### Task directions
In the material below, replace "options" with "menu" in the lines running from the one containing "Expand the Necro Mancer tweet options chevron" through the one containing "[x=672, y=12]", inclusive, and change nothing else. Give back only those lines, leaving out the pictures.

### Given entries
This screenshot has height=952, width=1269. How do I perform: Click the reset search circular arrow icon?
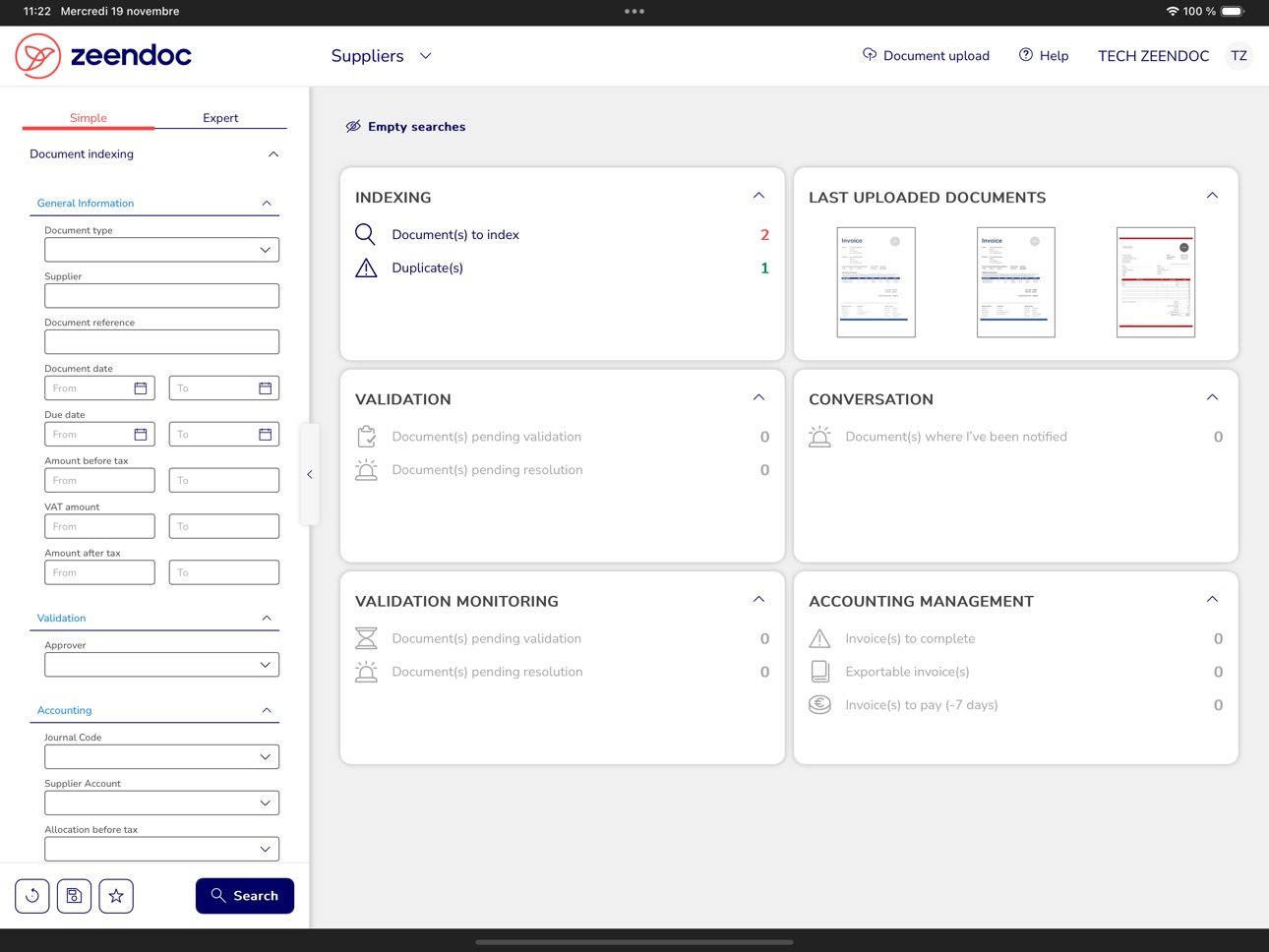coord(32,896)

* * *

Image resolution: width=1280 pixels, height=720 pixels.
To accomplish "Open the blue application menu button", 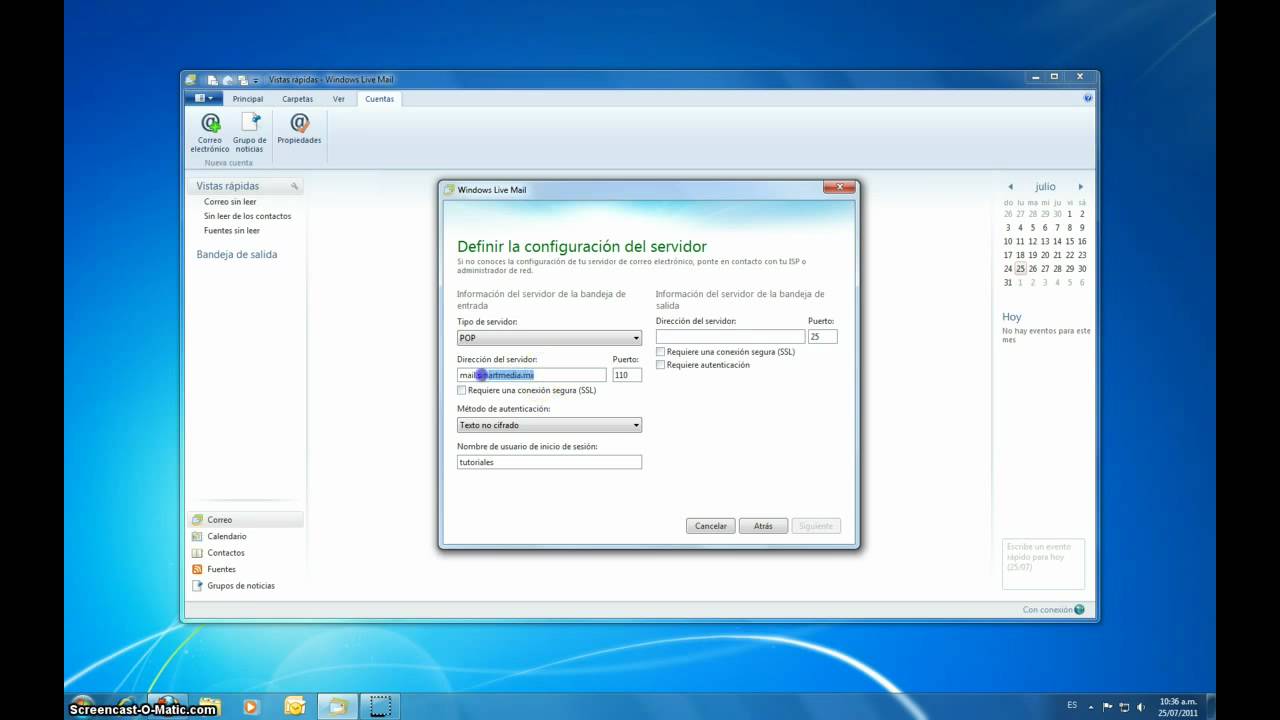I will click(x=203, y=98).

...

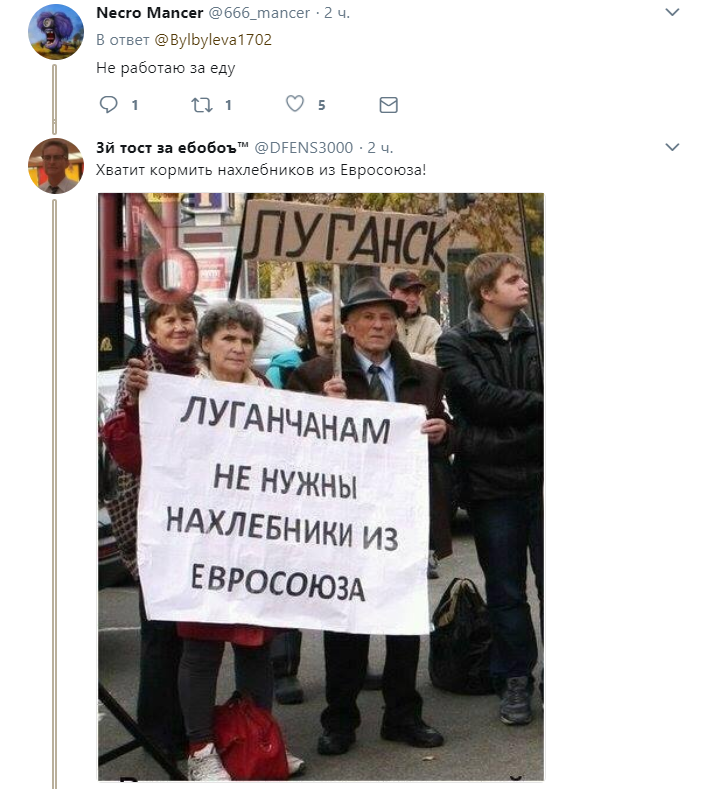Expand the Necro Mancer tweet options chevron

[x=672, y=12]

### Answer to this task
Expand the Necro Mancer tweet menu chevron

[x=672, y=12]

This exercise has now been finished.